氟比洛芬干混悬剂的制备及其质量控制

目的:制备氟比洛芬干混悬剂并建立其质量控制方法。方法:以羟丙基甲基纤维素为助悬剂制备氟比洛芬干混悬剂,考察制剂的沉降体积比、再分散性、形态、粒径分布、黏度等,采用高效液相色谱法测定制剂中主药的含量,并考察了制剂在40℃、75%湿度的条件下放置6个月的稳定性。结果:氟比洛芬干混悬剂沉降体积比平均值不低于0.90,再分散性好;呈颗粒状,大小均匀,粒径分布主要集中在3～5μm(75%以上),黏度为59mPa·s,流动性良好;6批样品标示含量平均值为99.66%;制剂放置6个月各检测指标无明显变化。结论:所制氟比洛芬干混悬剂工艺简单、可行、重现性好,且性质稳定、质量可控。

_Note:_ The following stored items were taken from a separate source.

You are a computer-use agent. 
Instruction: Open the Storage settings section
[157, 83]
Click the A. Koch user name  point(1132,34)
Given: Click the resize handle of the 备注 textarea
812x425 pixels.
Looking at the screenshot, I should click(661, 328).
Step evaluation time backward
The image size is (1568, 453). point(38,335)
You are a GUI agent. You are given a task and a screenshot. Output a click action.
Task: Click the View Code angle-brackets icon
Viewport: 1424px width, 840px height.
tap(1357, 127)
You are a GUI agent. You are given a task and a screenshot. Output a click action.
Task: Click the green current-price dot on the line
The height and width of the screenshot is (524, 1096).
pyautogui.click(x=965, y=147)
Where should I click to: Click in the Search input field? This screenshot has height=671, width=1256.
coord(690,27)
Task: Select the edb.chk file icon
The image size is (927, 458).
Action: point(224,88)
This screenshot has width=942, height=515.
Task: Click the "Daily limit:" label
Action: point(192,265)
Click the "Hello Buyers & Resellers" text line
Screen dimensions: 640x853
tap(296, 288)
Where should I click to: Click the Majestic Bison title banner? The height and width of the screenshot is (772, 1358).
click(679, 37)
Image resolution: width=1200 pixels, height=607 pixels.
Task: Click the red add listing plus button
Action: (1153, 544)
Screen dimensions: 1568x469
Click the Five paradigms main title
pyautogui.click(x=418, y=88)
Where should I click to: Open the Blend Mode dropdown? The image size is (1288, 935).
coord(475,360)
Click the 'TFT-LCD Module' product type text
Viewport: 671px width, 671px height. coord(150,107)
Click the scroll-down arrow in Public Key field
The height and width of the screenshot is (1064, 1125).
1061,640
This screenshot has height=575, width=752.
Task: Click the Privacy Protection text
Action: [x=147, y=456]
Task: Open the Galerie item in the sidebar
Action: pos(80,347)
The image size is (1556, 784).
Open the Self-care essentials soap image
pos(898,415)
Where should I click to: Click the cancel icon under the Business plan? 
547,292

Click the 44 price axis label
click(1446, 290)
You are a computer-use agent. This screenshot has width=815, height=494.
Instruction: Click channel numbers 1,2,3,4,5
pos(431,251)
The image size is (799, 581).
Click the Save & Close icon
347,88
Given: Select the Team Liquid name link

Preparation and Quality Control of Flubiprofen Dry Suspension

OBJECTIVE：To prepare Flubiprofen dry suspension and to establish quality control method. METHODS：Flurbiprofen dry suspension was prepared using hydroxypropyl methyl cellulose as suspending agent. The sedimentation ratio,redispersibility,morphology,particle size distribution and suspension viscosity were investigated. HPLC method was used to determine the content of main components in formulations. The stability of suspension kept at 40 ℃ and 75% humidity condition for 6 months was studied. RESULTS：Average sedimentation ratio of Flurbiprofen dry suspension was no less than 0.90 with good redispersibility. Flurbiprofen dry suspension was granular and uniform. Particle size of Flubiprofen dry suspension mainly ranged 3～5 μm（more than 75%） . The viscosity of Flurbiprofen dry suspension was 59 mPa·s with good liquidity. The average labelled amount of 6 batches of samples was 99.66%. Flurbiprofen dry suspension showed no significant change in each index after 6 months. CONCLUSION：Prepared Flubiprofen dry suspension is simple and feasible in preparation technology and reproducible,stable and controllable in property.